Los años de Enrique de la Cuadra significan al mismo tiempo el auge y la caída de la saga, ya que comenzó a gastar grandes cantidades de dinero que llevó a la familia literalmente a la bancarrota. El hecho es que tuvo muy mala suerte, y algunos de sus proyectos industriales, que tenían una buena base, no salieron adelante, como por ejemplo la fábrica que puso en marcha que salió ardiendo. Murió muy joven, con poco más de 50 años, curiosamente un 8 de septiembre.

La historia que cuenta Andrés continúa con los hijos que tuvieron el propio Enrique y Marciala Sainz de la Maza, Fernando y Federico. «La realidad es que Enrique, estando ya arruinado, seguía dando préstamos a las personas que se lo pedían, por lo que sus hijos tuvieron que hacer frente vendiendo mucho patrimonio a una situación muy complicada. Eso sí, los dos consiguieron alcanzar las ambiciones políticas que siempre había codiciado su padre sin éxito». Fernando y Federico son los que terminan vendiendo propiedades tan importantes como el Casino, la Vía Marciala o el Real de la Feria, extinguiéndose prácticamente con ellos la saga en Utrera.

Durante dos años, Andrés Otero ha llevado a cabo una profunda inmersión en el siglo XIX utrerano para entender la verdadera trascendencia del legado de los Cuadra, componiendo una obra fundamental para comprender muchos aspectos de la Utrera contemporánea. «Es una realidad que se trata de una familia que trajo la modernidad a Utrera.
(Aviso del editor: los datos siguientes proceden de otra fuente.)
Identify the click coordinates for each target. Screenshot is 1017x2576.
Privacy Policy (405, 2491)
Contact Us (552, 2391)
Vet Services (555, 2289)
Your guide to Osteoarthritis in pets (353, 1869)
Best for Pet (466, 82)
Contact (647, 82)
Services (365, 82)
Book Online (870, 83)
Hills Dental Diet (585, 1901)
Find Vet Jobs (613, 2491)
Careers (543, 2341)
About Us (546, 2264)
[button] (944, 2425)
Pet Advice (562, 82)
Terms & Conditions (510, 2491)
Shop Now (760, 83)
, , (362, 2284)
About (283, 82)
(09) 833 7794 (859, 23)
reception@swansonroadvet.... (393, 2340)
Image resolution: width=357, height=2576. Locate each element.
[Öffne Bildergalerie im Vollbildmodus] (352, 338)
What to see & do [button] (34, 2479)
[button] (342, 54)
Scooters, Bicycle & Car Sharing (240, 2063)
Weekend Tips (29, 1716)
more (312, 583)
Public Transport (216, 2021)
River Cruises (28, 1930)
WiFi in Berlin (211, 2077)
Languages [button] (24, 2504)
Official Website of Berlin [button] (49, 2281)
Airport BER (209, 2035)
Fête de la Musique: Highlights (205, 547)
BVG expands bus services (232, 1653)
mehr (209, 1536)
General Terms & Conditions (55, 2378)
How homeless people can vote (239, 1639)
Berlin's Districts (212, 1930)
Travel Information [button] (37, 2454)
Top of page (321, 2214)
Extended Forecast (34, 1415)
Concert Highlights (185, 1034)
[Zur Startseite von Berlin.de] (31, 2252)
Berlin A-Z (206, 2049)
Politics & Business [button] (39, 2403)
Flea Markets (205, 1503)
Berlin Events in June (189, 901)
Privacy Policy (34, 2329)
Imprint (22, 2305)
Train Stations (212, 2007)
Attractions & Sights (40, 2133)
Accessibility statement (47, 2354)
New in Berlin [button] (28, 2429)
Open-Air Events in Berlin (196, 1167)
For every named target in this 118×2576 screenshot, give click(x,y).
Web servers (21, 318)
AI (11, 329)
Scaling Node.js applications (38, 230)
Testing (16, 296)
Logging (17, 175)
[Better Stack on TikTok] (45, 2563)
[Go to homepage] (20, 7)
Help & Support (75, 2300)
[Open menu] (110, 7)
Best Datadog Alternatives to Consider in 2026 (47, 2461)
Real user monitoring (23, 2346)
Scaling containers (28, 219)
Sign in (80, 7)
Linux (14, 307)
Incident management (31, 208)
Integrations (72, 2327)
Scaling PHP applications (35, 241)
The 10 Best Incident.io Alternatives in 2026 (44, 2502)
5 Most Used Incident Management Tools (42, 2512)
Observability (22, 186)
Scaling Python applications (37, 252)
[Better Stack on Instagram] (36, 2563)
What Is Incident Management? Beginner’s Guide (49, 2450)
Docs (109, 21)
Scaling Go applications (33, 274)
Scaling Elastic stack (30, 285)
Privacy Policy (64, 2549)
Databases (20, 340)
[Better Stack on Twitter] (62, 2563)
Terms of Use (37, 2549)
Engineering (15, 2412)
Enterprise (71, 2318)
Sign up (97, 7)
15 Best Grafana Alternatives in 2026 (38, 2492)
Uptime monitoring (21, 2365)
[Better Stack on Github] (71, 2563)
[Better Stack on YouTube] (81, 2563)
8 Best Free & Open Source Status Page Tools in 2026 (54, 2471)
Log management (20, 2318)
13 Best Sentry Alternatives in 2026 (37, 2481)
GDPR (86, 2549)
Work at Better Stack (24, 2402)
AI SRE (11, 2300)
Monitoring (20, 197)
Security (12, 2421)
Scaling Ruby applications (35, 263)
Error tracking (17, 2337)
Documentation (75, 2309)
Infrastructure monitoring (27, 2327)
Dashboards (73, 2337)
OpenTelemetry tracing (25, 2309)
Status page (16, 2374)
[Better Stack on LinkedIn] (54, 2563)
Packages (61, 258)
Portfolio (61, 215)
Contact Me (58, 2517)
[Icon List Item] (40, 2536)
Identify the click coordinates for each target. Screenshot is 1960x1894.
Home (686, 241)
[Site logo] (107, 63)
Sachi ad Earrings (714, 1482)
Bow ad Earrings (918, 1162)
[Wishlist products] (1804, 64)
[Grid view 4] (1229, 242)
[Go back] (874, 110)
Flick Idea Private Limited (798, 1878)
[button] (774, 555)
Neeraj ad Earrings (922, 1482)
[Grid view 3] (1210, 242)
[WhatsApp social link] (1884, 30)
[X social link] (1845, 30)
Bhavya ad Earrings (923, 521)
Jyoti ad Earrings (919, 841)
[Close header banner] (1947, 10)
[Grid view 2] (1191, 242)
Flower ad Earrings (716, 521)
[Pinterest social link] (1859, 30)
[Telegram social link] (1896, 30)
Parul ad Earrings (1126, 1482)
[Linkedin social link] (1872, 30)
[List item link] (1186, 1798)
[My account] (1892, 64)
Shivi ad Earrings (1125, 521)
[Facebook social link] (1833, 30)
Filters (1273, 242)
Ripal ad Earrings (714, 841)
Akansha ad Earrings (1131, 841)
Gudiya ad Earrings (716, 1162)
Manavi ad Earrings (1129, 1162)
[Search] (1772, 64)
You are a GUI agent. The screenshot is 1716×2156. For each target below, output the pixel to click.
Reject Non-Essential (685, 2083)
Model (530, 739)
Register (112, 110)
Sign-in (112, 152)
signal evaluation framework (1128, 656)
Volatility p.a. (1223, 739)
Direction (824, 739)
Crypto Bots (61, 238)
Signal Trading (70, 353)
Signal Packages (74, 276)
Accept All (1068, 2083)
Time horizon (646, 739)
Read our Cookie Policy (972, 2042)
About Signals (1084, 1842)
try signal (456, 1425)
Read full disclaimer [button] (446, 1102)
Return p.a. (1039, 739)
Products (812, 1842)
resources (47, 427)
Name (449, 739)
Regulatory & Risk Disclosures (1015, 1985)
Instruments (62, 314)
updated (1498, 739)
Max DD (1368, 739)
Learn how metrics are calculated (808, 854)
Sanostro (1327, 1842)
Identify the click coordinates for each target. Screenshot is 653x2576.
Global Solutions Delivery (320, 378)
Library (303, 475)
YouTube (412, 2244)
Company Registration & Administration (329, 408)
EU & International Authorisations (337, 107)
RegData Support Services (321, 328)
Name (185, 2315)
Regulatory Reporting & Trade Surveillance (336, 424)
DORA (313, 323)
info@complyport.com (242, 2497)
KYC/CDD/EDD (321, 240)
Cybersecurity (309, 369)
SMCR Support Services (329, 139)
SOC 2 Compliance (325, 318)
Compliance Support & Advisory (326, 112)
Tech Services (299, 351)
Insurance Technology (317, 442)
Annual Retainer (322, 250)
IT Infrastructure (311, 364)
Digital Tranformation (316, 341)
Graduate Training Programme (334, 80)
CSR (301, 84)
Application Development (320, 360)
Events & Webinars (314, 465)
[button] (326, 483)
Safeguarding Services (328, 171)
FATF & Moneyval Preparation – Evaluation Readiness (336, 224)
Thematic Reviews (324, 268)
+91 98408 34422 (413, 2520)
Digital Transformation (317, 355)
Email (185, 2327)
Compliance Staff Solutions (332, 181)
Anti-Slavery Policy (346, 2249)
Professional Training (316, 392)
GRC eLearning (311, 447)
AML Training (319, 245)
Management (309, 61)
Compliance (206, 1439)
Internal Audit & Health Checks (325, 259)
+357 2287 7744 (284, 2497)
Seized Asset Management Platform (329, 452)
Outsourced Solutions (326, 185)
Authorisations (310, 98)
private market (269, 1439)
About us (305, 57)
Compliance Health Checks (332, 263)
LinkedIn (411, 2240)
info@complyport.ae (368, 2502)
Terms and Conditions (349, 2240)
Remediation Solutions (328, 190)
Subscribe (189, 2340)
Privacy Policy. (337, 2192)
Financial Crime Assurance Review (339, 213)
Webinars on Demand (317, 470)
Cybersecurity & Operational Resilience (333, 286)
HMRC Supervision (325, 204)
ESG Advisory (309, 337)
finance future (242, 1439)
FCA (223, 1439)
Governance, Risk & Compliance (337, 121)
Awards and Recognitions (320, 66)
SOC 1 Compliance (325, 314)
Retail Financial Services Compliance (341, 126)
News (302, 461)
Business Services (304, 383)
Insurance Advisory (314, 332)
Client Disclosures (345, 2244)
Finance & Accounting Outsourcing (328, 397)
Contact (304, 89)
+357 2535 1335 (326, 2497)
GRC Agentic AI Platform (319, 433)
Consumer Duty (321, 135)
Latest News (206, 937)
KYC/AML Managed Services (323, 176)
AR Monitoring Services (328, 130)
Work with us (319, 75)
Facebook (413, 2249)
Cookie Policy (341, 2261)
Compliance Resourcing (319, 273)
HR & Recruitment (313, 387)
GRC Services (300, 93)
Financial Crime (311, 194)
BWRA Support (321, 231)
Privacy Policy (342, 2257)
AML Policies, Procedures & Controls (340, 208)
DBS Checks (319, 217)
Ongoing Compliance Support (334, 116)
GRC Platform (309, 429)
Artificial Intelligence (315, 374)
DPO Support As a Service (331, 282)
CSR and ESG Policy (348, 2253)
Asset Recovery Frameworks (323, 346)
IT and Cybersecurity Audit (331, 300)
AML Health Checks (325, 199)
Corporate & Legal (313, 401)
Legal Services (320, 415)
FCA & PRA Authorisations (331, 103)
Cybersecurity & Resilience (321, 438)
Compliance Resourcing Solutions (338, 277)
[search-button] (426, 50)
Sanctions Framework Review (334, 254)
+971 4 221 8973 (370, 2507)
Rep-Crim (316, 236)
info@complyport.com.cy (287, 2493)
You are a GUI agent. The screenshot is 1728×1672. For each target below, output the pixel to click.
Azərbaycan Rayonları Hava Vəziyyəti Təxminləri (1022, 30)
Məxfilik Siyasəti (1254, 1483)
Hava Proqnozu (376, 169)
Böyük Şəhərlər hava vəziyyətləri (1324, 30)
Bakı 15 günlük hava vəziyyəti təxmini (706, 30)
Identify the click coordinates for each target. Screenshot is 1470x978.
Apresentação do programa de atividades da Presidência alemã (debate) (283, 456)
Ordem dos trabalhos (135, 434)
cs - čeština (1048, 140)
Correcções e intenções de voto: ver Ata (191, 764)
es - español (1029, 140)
Eran gente que venían de fuera, con otra mentalidad y otra forma de ver la vida que aquí no había», cuenta Otero quien quiere aclarar que «Enrique de la Cuadra tuvo proyectos muy importantes para la ciudad, era una persona a la que no le gustaba ser temido, quería ser querido e incluso tenía gestos de gran benefactor como sufragar el viaje a París y el tratamiento de un niño de Utrera al que le había mordido un perro rabioso, para que lo curase el mismísimo Pasteur».

Enrique de la Cuadra ofrecía becas a los niños para que se formasen, ayudaba a los adultos a que aprendiesen a leer y escribir, porque en definitiva siempre tuvo muy presente lo importante que era el progreso de Utrera. «Ha sido una tesis en la que confluyen elementos como la economía y la política, porque para concebir la historia no podemos aislar a los individuos, el poder es de las familias, no de los individuos», concluye Andrés Otero.